London, 22 November 1839.
Dear Mrs. F.,
I have been anxiously watching the various changes that I have heard have passed upon your mind since your first attack in this illness. God does nothing by chance, nor in vain; but he often deals in very peculiar tenderness with some, and I think with none more so than with you. How gently he led you through various secret cogitations, till he brought you to a fuller discovery of the dangerous state of your soul, and of the souls of all mankind by nature! O how gently he instructed you in the nature of sin and its consequences when you lay fainting at the Lodge! Death at your heels, sin all round about you, and guilt unpurged and unatoned.
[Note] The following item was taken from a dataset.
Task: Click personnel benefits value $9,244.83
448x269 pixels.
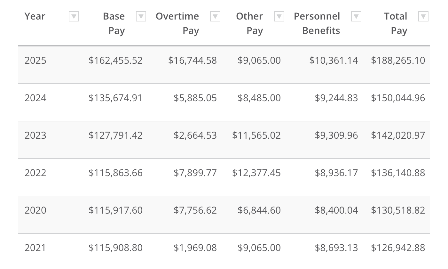Action: click(336, 98)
All this the Lord showed you at that time, and by the sight taught you to pray in earnest for mercy. There you saw in a measure the vanity of all created things. Nothing then seemed so suitable to your wishes as for God to be reconciled in the face of Jesus Christ. This led you to be very serious in your desires and inquiries after the word of the Lord, and you could then have hazarded much if you might but be permitted to hear the word. You thought, and thought justly, that something by it might be made known to you respecting the way. In all this appeared to be spiritual life and sensibility; and moreover you found it was not in vain, but this apparent life manifested itself in various ways; sometimes with deep exercises and conflicts of fear and dismay in the night, and a feeling that you must be among the people of God, for it is only "out of Zion, the perfection of beauty, God hath shined." Then the Lord spoke to you by that Psalm you named to me, which contained much encouragement for you; and about the same time you had some answer to your prayers respecting leave to hear the word, and you did hear it, with a power with which you had never heard before.
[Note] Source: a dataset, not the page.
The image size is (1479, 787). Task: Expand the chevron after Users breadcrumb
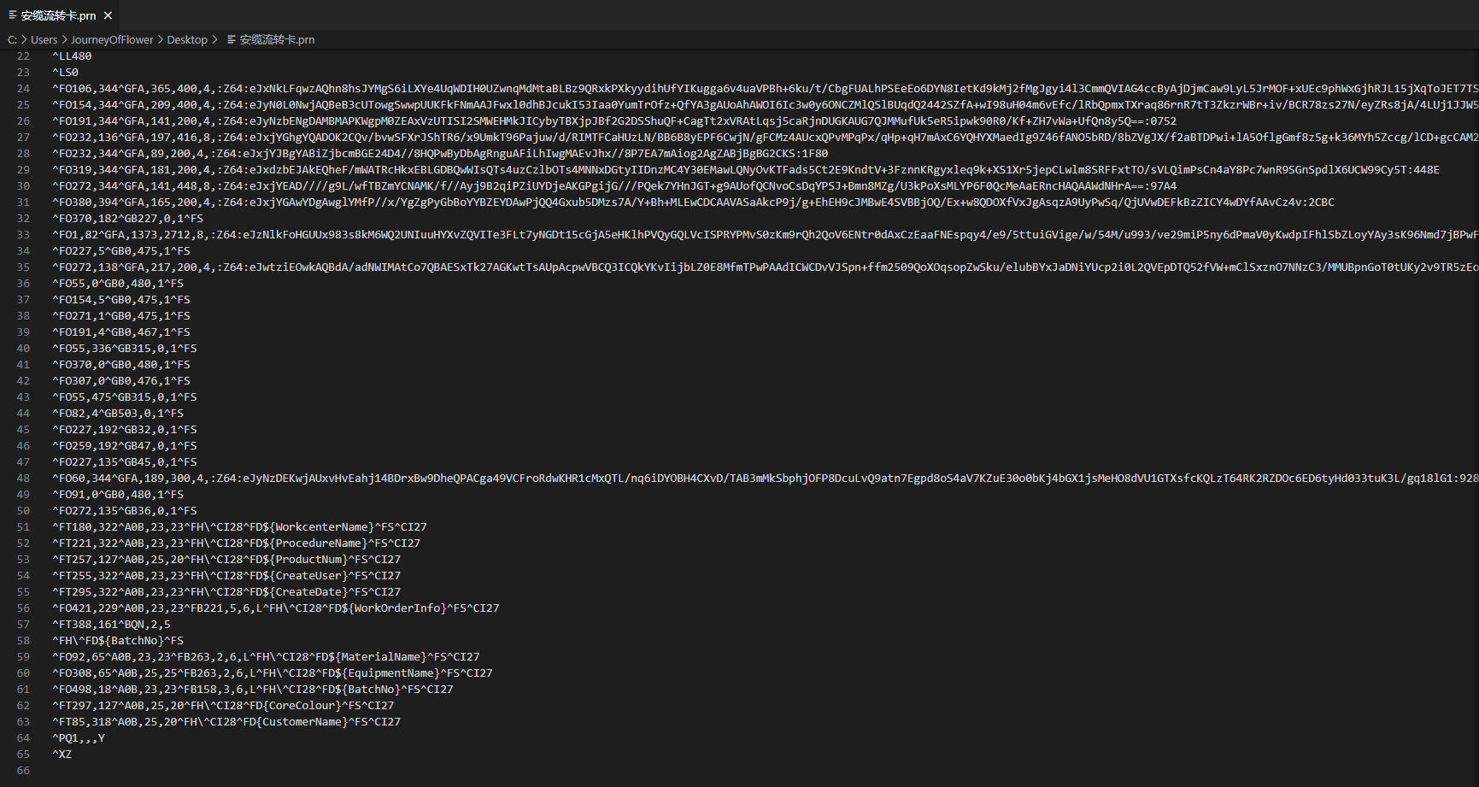[x=64, y=39]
All these things are the secret tender leadings of the Spirit of God, and denote that you are of that vineyard spoken of in Isa. v. It is said "he fenced it" - that is, the Lord gave you those secret checks, and little discoveries of his mind and will, to keep you and fence you from the path of the destroyer; "and gathered out the stones thereof" - that is, all the rubbish of carnal reason, natural affection when clashing with God's word, pride, vanity, conceit of knowledge, hardness of heart, and many more such things; "and planted it with the choicest vine" - that is, "Christ in you, the hope of glory;" "and built a tower in the midst of it" - that is, upon all the glory he put a defence, according to his promise [chap. iv.]; "and also made a winepress therein" - that is, all the furnace-work and sanctified afflictions which his people go through; and then comes the issue, "and he looked that it should bring forth grapes" - that is, fruit unto eternal life; but alas! we find the charge against us is - "It brought forth wild grapes."
This is the point I would by all means draw your attention to - "What could have been done more to my vineyard, that I have not done in it?" What gentleness, what pity, what tenderness! And where is the return? I have always watched this - that where there has been a peculiar stir or exercise of the mind, such as you have lately gone through, it always is, sooner or later, brought to this issue - it bringer forth either good grapes, or wild grapes.
You will naturally ask, How shall I know which? If good, the glory I spoke of will be defended by the power of God against all temptation, and there will be a growth of tenderness and anxiety in hearing the word of the Lord, and a walking more or less in the daily exercise of watching the coming and going of the Lord. If wild grapes, an outward show of quietness, and a usual appearance at our appointed places, but a terrible death within, with many secret suspicions that all is not right, and a seeking after the flesh to put that straight which God will (under such circumstances) make and keep crooked. This last is generally attended with repeated blows of God's sensible displeasure, and a legal striving to mend that which Christ alone can mend; and this brings on "the sorrow of the world," that "worketh death." But he that hearkens to the word of the Lord, either in his dispensations or in any other way or means by which he is pleased to show his mind and will, will find a defence upon his measures that shall keep him safe from all his enemies; "his leaf also shall not wither, and whatsoever he forth shall prosper."
May the Lord encourage you to watch and pray, and fear; for happy is that man that trembles at his word. God bless you, is the prayer of
Your unworthy but faithful friend, J. B.